[Start of Attachment]

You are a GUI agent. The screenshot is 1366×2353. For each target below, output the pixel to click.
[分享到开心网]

[End of Attachment]
[Start of Attachment]

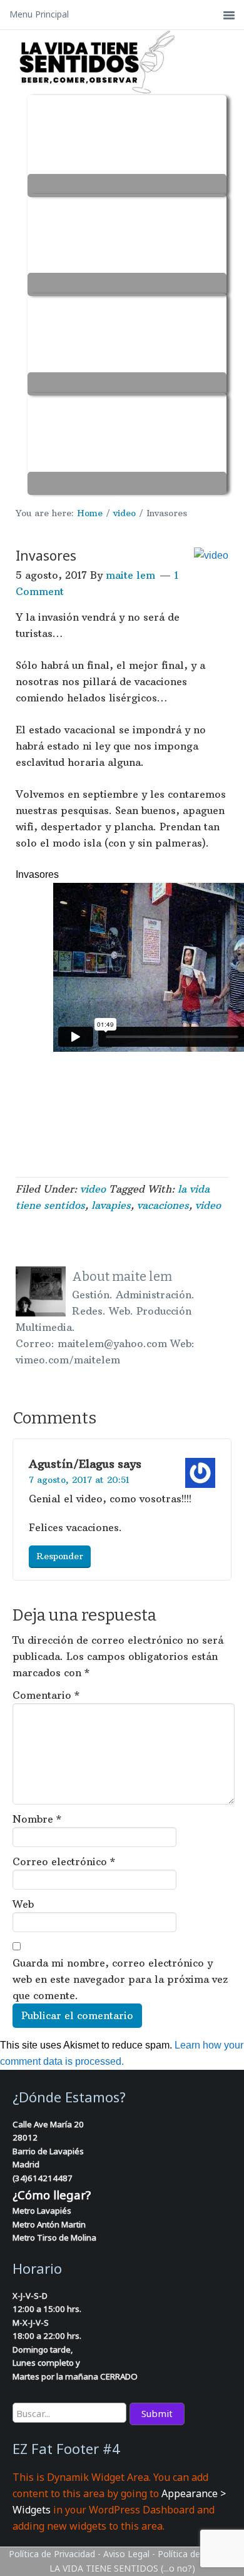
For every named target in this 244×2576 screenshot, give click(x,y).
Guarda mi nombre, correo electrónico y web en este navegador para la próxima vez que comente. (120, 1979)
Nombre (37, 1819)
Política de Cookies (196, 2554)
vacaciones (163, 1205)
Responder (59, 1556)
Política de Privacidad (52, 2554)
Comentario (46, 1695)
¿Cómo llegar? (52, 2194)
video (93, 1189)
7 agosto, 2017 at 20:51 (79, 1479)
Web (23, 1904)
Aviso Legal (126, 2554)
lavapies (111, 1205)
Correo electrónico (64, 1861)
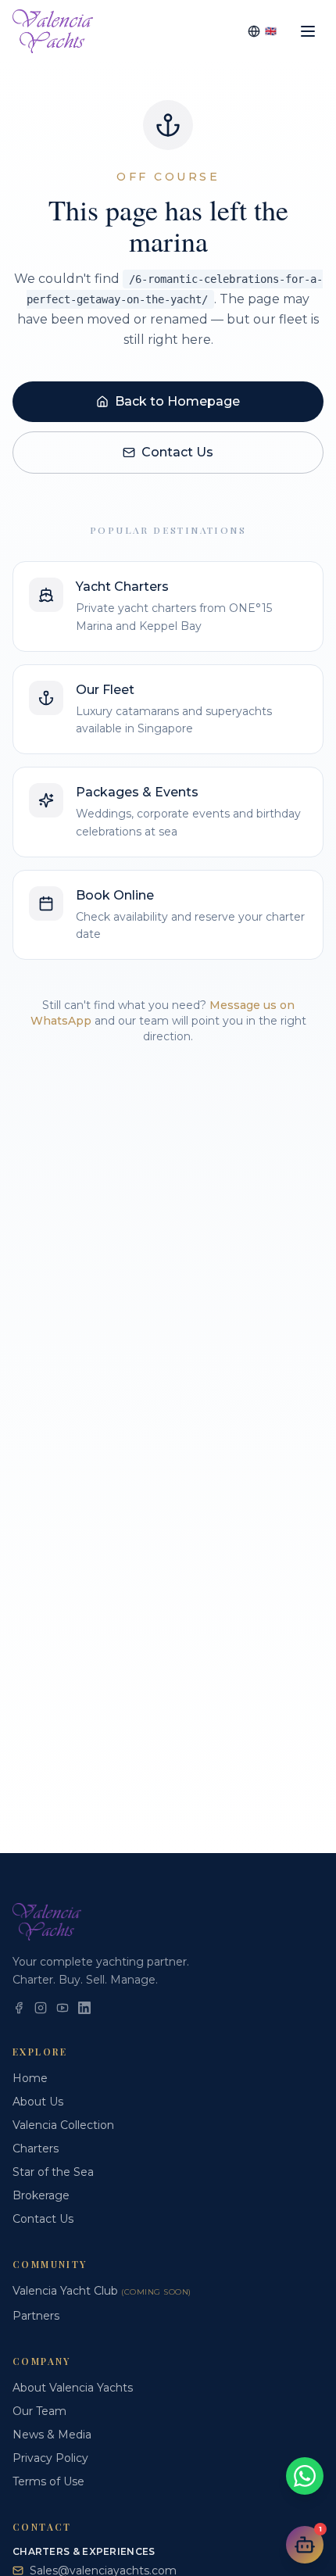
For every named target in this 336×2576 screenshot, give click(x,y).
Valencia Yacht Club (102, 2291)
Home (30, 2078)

[End of Attachment]
[Start of Attachment]

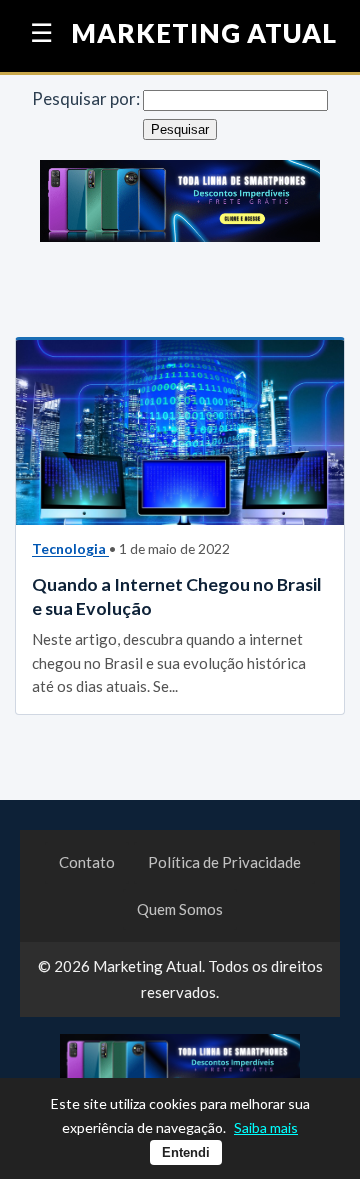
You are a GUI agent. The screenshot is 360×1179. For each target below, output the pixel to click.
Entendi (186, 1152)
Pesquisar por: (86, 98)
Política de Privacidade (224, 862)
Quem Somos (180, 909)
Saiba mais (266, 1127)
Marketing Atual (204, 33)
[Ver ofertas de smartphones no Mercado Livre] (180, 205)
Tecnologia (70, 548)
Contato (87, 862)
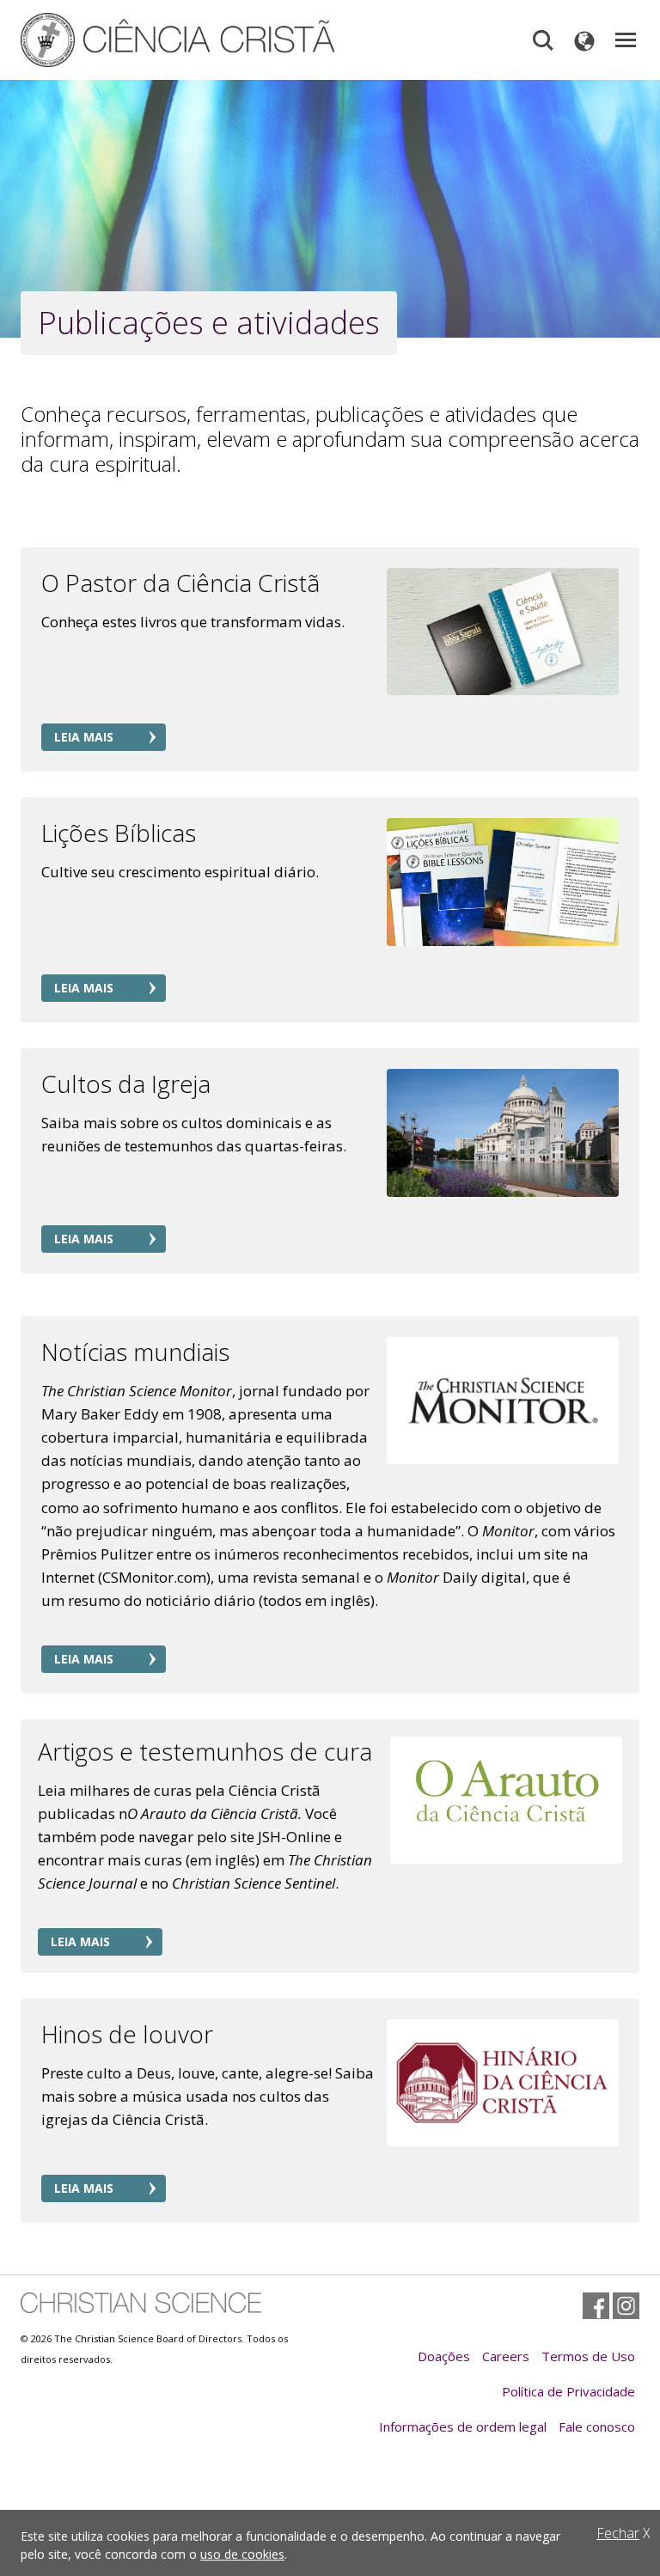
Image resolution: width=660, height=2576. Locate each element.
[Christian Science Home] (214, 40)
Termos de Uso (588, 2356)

[End of Attachment]

## AIM OF THE EXERCISE
All lines of the data above that include the word "below" must be shown.

## TASK RESULT
You are a GUI agent. The screenshot is 1366×2353. For each target below, output the pixel to click.
You are a GUI agent. The screenshot is 360×1179. For each target below, output the pixel to click.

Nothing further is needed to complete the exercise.